L’article 3 s’est également heurté à l’opposition des centristes. Il permet à la France de déroger aux règles européennes, notamment en matière migratoire si celles-ci « contreviennent à l’identité constitutionnelle de la France ». Ce que LR appellent « un bouclier constitutionnel ». Les centristes saluent la tentative de rapprochement des points de vue et « l’inventivité » du rapporteur, Christophe-André Frassa (LR), mais ils ont quand même fait passer un amendement de suppression. « La notion d’identité constitutionnelle des nations est reconnue au niveau européen. Elle est donc conforme à nos engagements internationaux. Notre collègue Christophe-André Frassa nous a proposé la mise en place d’une question parlementaire de souveraineté devant le Conseil d’Etat et la Cour de cassation dans les cas où une norme européenne contreviendrait à l’identité constitutionnelle de la France, mais la modalité technique d’intervention du Parlement dans la procédure ne nous convient pas car elle serait simplement déclarative », expose Philippe Bonnecarrère.

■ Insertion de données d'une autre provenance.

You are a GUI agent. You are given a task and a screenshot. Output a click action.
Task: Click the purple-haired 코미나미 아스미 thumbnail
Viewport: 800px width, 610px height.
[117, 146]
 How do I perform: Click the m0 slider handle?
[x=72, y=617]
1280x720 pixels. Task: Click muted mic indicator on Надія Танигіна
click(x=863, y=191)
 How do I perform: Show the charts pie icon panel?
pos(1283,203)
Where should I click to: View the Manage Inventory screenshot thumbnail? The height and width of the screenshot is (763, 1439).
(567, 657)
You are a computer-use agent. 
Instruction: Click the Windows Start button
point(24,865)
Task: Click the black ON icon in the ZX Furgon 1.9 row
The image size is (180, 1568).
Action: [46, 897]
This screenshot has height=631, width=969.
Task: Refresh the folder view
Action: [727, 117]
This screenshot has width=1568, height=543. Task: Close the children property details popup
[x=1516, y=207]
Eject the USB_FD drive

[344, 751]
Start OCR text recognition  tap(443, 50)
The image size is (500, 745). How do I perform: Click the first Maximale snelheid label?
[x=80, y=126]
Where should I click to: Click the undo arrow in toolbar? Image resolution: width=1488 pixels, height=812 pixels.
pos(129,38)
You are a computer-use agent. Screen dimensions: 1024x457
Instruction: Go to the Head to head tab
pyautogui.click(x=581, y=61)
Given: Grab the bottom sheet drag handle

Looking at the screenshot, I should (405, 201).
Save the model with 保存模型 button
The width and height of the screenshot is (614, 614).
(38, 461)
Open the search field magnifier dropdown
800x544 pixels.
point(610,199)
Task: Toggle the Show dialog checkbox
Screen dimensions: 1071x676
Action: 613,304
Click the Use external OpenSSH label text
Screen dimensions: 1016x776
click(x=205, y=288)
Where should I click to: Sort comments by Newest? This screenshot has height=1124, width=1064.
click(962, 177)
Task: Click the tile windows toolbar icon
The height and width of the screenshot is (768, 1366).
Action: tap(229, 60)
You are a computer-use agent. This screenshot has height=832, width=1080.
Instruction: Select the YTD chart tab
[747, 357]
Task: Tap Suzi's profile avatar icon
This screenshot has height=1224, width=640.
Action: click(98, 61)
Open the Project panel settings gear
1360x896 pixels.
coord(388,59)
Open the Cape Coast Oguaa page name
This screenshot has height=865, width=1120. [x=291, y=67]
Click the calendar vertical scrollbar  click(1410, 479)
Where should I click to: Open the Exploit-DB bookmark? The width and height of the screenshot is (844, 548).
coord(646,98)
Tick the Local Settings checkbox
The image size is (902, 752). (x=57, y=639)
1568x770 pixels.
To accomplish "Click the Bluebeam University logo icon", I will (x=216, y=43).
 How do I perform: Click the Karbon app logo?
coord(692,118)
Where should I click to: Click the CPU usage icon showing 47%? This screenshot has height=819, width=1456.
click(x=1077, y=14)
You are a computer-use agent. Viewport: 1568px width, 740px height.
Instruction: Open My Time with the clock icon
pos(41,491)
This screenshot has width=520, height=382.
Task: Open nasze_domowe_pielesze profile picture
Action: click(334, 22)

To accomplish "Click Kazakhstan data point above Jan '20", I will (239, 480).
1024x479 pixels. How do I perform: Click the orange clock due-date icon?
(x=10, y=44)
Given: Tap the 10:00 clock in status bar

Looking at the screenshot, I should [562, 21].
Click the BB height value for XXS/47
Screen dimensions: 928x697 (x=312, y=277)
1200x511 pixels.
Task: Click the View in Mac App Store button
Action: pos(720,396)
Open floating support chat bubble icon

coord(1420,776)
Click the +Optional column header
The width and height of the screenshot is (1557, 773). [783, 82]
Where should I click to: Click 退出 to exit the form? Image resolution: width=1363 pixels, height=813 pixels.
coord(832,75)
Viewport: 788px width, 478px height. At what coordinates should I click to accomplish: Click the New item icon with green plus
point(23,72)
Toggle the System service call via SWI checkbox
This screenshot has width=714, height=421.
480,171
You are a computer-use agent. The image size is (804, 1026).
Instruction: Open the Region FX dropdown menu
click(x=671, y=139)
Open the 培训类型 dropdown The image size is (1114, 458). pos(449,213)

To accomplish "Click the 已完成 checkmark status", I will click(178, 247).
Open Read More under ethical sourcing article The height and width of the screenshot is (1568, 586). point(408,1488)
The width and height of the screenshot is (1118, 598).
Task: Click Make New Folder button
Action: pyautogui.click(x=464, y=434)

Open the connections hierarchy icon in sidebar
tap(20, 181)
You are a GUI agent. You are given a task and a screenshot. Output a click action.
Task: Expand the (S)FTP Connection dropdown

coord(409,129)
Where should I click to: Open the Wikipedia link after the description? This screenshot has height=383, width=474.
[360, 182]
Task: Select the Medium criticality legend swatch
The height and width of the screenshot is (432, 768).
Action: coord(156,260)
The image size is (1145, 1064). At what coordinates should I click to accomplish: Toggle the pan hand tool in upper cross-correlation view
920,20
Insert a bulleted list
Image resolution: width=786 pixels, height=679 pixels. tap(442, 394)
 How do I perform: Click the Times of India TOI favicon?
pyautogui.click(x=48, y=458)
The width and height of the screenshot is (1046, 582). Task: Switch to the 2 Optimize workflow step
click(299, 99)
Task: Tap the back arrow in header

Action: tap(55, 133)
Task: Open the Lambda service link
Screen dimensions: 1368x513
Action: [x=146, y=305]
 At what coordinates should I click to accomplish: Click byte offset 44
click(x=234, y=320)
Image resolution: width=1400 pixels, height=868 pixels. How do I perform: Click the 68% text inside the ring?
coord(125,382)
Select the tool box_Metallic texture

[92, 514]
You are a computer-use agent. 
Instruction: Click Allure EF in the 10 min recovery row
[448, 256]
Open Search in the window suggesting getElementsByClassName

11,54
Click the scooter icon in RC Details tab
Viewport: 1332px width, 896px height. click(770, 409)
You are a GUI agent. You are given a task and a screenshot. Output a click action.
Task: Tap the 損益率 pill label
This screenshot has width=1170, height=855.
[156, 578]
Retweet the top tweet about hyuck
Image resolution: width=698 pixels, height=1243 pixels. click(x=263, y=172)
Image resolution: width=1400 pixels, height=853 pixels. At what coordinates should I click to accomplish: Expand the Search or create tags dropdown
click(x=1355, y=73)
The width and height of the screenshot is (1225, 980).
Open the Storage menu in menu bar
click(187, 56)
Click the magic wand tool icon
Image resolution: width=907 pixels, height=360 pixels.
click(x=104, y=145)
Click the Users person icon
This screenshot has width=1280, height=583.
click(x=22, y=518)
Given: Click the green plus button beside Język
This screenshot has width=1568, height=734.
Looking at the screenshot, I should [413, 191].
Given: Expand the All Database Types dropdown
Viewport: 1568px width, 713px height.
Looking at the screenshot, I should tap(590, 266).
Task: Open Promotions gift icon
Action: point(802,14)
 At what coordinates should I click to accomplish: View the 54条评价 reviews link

Des amendements de rétablissement de ces deux articles en séance publique
Pour autant, Christophe-André Frassa reste optimiste quant à la possibilité de voir le texte adopté en séance mardi prochain avec ces deux articles. « On a déjà vu des propositions de loi mal embarquées en commission qui pourtant ont été adoptées en séance. Ce n’est pas parce que j’ai pris un plomb que je vais bouder. Je déposerais des amendements de rétablissement de ces deux articles en faisant preuve d’une plus grande inventivité encore. On avait aussi des points de désaccord sur le projet immigration et on est parvenu à un compromis ».
A ce stade Les Républicains n’imaginent pas voter un texte privé de ces deux articles. « On tentera de l’amender. Ce que j’ai fait en rectifiant la proposition de loi constitutionnelle sur le référendum pour circonscrire son périmètre aux seules questions relatives à l’immigration », rappelle Bruno Retailleau.